Als u liever wilt dat CCC geen bestanden verplaatst of verwijdert die uniek zijn op het reservekopievolume (bijv. bestanden die geen deel uitmaken van de gekozen brongegevens), zijn er enkele andere methoden om die gegevens te beschermen.

Voeg een nieuwe partitie toe aan de doelschijf

U kunt Schijfhulpprogramma gebruiken om de grootte van bestaande volumes met de structuur HFS+ te wijzigen en om nieuwe partities aan APFS-containers toe te voegen. Deze acties kunt u uitvoeren zonder enige schade te veroorzaken, d.w.z. zonder de bestanden en mappen op bestaande volumes te wissen.

Maak een reservekopie naar een map

U kunt CCC gebruiken om een reservekopie van uw gegevens te maken naar een submap op het doelvolume.

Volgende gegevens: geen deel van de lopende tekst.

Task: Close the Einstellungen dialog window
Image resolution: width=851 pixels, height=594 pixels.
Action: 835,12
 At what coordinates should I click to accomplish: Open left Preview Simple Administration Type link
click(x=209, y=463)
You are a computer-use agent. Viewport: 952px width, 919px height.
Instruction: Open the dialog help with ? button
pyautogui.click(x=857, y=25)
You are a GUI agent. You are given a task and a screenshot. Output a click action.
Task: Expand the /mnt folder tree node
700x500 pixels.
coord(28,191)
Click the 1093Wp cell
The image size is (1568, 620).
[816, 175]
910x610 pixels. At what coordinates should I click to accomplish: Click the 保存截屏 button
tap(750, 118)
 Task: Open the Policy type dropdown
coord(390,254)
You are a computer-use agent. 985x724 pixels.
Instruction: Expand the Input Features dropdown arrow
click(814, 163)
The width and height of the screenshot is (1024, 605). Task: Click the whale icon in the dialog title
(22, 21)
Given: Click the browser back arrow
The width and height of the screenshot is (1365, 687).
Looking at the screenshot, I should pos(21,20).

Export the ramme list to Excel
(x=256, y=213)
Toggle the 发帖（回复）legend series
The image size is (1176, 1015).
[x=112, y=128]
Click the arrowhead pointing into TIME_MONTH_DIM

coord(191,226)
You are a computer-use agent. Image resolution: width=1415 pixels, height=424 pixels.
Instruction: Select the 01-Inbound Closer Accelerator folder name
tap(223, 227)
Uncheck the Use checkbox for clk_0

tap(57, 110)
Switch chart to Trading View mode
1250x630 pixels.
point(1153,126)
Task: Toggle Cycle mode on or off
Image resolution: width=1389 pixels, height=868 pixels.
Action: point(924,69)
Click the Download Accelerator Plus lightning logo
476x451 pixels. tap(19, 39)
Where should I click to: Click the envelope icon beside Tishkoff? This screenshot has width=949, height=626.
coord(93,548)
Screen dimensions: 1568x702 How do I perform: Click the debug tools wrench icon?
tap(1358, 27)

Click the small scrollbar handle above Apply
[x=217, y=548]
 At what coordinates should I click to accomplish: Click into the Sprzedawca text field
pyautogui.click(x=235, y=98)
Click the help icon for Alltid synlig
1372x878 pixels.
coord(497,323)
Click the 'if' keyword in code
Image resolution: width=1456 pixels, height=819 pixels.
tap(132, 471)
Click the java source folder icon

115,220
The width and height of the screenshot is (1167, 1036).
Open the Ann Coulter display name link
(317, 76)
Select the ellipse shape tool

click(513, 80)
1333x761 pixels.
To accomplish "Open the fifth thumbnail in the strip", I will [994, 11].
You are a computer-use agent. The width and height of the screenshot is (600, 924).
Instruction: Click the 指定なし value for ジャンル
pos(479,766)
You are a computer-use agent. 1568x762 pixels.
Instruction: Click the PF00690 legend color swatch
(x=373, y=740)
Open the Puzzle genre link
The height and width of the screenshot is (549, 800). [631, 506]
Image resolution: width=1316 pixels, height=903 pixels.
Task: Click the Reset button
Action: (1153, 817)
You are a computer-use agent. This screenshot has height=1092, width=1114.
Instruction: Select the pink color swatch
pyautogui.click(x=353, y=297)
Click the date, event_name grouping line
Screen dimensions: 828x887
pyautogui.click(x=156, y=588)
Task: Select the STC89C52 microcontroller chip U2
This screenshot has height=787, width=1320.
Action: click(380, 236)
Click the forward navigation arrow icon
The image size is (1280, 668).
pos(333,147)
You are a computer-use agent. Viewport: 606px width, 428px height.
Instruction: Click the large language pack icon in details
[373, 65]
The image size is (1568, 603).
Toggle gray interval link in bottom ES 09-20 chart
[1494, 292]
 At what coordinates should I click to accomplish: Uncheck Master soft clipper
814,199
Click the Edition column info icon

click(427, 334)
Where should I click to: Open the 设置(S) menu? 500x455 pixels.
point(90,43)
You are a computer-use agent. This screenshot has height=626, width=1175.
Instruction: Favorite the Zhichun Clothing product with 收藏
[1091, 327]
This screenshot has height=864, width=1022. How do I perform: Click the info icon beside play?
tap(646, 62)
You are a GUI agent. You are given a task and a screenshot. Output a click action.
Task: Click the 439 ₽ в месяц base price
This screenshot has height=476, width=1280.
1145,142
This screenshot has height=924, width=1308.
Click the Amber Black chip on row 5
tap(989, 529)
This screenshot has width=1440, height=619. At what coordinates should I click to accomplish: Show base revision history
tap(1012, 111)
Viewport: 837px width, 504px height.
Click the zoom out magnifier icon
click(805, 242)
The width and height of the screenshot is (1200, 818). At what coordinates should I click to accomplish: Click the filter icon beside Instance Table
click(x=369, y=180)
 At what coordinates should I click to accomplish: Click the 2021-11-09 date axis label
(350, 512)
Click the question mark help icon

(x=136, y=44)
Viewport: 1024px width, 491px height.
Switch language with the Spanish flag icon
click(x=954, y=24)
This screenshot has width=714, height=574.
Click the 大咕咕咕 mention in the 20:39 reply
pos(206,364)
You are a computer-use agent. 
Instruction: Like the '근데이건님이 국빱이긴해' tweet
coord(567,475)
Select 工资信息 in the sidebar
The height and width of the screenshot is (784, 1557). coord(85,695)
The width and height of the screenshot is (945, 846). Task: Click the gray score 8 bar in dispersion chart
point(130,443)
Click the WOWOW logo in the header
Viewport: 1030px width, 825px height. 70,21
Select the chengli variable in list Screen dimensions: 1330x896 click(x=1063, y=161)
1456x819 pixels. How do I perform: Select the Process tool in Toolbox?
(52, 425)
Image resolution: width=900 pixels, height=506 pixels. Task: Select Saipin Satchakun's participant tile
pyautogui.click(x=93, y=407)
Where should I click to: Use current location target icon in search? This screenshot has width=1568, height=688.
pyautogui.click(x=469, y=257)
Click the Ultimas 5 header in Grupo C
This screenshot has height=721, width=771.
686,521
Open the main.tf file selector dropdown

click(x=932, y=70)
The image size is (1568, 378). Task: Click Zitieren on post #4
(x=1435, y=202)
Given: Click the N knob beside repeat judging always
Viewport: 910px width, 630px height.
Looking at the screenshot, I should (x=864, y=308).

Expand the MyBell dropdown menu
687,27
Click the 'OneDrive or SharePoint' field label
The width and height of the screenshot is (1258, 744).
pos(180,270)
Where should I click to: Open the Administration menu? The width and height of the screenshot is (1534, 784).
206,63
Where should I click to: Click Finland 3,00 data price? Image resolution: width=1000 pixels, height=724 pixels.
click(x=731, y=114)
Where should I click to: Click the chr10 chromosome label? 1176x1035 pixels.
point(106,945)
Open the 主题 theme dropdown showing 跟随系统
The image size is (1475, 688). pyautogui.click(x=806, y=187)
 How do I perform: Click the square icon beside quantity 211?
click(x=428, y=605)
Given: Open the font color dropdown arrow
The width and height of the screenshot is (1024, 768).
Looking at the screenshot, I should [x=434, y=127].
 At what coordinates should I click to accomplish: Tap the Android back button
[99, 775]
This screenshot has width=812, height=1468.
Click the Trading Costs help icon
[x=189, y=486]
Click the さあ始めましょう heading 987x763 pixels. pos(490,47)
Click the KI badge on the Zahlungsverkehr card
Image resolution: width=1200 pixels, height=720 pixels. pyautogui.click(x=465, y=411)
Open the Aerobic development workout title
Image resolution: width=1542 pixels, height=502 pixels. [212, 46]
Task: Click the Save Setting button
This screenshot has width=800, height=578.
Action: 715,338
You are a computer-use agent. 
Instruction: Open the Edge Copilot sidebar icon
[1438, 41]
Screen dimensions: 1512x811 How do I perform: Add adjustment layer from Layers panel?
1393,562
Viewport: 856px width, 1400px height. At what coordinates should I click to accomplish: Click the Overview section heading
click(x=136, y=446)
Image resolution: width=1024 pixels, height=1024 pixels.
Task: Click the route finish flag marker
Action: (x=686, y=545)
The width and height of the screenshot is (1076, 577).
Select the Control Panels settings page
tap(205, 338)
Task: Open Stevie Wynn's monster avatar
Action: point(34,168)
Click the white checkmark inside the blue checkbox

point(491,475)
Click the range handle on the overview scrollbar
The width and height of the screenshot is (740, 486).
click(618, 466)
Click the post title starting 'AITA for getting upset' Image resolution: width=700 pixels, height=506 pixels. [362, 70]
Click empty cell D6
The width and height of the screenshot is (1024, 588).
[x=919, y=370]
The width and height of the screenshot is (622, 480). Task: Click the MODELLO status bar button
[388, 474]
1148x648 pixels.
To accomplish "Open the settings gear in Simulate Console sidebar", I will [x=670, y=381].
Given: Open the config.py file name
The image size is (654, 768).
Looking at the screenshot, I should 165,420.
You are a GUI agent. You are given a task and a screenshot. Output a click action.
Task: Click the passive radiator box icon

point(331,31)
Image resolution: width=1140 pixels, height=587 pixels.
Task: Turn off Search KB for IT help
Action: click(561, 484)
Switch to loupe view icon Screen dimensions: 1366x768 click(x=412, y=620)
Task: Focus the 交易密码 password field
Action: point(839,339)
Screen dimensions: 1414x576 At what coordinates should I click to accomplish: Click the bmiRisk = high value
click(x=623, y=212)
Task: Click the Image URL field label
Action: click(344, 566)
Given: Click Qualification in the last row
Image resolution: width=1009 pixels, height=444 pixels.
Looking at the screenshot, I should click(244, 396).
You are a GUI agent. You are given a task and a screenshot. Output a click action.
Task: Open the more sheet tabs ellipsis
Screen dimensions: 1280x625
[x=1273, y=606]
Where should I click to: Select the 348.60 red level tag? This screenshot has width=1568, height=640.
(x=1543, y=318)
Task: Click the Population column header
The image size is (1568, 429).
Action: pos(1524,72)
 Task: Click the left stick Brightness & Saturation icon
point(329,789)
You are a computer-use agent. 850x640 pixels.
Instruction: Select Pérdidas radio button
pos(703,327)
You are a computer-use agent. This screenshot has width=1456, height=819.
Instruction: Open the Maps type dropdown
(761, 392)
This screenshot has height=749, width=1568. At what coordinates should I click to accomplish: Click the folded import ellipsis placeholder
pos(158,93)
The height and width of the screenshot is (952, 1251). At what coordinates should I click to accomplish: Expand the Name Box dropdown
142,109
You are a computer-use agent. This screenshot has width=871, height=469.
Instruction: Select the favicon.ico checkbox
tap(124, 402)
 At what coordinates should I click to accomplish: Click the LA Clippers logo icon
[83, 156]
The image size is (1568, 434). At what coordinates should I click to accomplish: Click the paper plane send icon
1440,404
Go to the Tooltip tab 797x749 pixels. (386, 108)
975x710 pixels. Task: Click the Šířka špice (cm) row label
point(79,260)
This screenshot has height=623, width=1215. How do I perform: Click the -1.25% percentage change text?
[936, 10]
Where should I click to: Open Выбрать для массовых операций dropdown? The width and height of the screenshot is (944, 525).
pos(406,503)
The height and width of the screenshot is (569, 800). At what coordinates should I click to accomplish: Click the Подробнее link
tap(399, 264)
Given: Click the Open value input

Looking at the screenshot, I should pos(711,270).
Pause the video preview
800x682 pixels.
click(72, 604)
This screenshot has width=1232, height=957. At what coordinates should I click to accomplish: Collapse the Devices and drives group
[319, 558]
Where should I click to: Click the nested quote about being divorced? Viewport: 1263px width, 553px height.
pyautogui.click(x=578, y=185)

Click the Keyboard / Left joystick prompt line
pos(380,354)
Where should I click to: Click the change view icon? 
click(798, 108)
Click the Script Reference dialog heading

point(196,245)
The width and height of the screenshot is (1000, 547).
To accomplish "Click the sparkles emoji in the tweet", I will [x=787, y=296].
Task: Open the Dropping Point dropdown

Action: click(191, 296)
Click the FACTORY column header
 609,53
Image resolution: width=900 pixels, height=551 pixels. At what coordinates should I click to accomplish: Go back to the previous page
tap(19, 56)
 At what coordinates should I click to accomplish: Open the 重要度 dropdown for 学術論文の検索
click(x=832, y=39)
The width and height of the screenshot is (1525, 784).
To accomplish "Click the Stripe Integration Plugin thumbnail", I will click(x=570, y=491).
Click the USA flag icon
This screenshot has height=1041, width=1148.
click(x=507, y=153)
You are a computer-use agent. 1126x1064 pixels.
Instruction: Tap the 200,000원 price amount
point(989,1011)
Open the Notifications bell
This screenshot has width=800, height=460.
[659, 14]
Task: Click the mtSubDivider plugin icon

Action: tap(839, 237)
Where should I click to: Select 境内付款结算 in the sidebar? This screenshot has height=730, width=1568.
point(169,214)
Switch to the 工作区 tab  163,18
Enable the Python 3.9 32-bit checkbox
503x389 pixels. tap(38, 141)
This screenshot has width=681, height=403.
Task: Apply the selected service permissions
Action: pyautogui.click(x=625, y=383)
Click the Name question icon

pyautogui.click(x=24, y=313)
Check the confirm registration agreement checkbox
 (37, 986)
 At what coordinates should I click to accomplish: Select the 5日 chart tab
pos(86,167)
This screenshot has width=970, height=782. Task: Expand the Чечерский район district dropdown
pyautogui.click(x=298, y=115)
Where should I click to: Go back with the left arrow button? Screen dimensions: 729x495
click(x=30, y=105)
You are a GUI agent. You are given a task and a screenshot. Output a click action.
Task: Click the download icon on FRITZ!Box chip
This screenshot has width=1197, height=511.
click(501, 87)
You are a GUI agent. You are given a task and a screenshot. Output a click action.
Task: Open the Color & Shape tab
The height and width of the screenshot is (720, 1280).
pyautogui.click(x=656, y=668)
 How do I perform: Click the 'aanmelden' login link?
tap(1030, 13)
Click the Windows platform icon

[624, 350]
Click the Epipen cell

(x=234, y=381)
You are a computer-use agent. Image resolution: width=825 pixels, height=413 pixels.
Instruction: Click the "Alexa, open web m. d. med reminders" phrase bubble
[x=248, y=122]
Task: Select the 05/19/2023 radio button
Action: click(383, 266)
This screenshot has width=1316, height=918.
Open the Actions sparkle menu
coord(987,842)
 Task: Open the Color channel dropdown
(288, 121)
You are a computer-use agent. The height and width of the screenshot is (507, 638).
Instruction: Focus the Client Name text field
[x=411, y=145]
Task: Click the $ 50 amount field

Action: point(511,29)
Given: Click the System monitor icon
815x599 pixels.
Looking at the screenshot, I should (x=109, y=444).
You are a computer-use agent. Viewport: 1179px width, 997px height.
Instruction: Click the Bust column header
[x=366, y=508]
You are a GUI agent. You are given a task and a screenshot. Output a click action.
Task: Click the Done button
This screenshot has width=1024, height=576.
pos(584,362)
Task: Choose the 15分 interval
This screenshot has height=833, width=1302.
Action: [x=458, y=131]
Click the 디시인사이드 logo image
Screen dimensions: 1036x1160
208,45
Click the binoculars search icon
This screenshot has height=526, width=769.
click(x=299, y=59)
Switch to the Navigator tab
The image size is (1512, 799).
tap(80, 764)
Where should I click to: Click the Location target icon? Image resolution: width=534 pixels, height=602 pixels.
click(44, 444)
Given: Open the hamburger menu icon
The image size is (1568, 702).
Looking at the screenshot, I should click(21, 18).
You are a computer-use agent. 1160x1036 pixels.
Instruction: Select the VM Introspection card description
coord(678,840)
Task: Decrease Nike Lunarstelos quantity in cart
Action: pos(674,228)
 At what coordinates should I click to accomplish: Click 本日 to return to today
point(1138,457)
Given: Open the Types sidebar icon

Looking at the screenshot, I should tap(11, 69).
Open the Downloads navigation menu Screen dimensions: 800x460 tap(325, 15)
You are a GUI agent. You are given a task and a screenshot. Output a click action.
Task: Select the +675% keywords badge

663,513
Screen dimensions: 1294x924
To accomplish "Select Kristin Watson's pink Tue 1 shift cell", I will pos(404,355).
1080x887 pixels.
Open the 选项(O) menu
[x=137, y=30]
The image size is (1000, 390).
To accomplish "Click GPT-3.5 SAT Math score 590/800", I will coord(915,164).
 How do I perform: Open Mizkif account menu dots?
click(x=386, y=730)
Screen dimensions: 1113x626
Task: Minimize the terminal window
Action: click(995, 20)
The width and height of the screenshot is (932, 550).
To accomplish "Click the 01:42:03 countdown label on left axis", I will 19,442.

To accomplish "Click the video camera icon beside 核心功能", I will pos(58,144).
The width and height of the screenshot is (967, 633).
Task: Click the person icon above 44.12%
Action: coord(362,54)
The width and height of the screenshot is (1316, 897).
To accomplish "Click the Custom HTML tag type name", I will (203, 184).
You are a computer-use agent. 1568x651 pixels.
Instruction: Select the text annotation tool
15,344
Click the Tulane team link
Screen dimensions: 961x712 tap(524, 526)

Wanneer u een reservekopie maakt naar een submap op het doelvolume, kopieert en verwijdert CCC alleen gegevens die tot die submap behoren. Gegevens buiten die submap worden met rust gelaten (de reservekopietaak is dus niet van invloed op die gegevens). Als u een reservekopie naar een map wilt maken, selecteert u “Kies een map...” in de Doelkiezer van CCC.

Algemene bedenkingen bij het behouden van “andere” gegevens op het reservekopievolume

We raden sterk aan dat u een bepaald volume uitsluitend gebruikt voor reservekopieën van onvervangbare gegevens. Als u gegevens op het reservekopievolume hebt die nergens anders zijn bewaard, hebt u hiervan geen reservekopie! Telkens als u een volume als doel kiest in Carbon Copy Cloner, bestaat de kans dat sommige bestanden om een of andere reden worden verwijderd. CCC biedt opties en waarschuwingen om uw gegevens te beschermen tegen verlies maar niets kan uw gegevens beschermen tegen een verkeerd gebruik van CCC of een misverstand van de functionaliteit die het levert.